• **TASK GOAL**
Scan each line of the entries below for the word "beside" and count the ones where it appears. The answer is that number alone.

Collected data:
================================

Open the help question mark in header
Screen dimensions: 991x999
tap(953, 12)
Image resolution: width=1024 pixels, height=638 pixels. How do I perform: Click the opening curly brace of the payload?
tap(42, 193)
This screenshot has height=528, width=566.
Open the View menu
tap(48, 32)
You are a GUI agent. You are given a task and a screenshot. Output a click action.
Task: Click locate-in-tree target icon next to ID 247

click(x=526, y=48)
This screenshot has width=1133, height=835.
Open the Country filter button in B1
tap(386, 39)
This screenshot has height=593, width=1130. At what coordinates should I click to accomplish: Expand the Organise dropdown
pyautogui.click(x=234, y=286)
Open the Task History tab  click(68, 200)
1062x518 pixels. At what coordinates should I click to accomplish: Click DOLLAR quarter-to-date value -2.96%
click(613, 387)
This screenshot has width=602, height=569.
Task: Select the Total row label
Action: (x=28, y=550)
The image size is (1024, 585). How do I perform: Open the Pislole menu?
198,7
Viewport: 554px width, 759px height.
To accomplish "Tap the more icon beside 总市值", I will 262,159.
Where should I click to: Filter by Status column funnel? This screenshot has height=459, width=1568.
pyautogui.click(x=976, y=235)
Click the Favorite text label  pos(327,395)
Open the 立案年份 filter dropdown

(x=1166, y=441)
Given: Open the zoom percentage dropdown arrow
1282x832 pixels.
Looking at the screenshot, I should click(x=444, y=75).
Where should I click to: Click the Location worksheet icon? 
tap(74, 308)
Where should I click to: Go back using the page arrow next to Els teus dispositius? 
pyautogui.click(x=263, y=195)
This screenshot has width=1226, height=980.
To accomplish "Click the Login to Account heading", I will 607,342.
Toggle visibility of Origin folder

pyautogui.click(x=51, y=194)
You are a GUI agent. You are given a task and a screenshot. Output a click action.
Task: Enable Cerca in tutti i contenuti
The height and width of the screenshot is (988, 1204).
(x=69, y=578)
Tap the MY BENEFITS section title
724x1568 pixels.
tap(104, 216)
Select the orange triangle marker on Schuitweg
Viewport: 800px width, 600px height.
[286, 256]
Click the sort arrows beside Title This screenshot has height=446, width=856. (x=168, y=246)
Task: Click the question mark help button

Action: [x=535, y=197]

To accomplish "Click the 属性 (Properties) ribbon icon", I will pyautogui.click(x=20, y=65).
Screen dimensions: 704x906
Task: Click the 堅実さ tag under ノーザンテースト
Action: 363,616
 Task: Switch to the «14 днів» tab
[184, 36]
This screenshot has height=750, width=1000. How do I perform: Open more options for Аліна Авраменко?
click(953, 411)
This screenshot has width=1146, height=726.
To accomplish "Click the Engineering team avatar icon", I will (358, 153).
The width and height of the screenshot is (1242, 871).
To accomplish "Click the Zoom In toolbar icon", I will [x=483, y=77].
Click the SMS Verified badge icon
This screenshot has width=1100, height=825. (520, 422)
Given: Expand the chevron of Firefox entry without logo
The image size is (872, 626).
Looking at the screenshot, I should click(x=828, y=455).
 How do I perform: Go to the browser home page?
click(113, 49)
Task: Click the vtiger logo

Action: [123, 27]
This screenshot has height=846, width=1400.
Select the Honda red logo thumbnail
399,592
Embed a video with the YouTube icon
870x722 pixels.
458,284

================================

• **EXERCISE RESULT**
2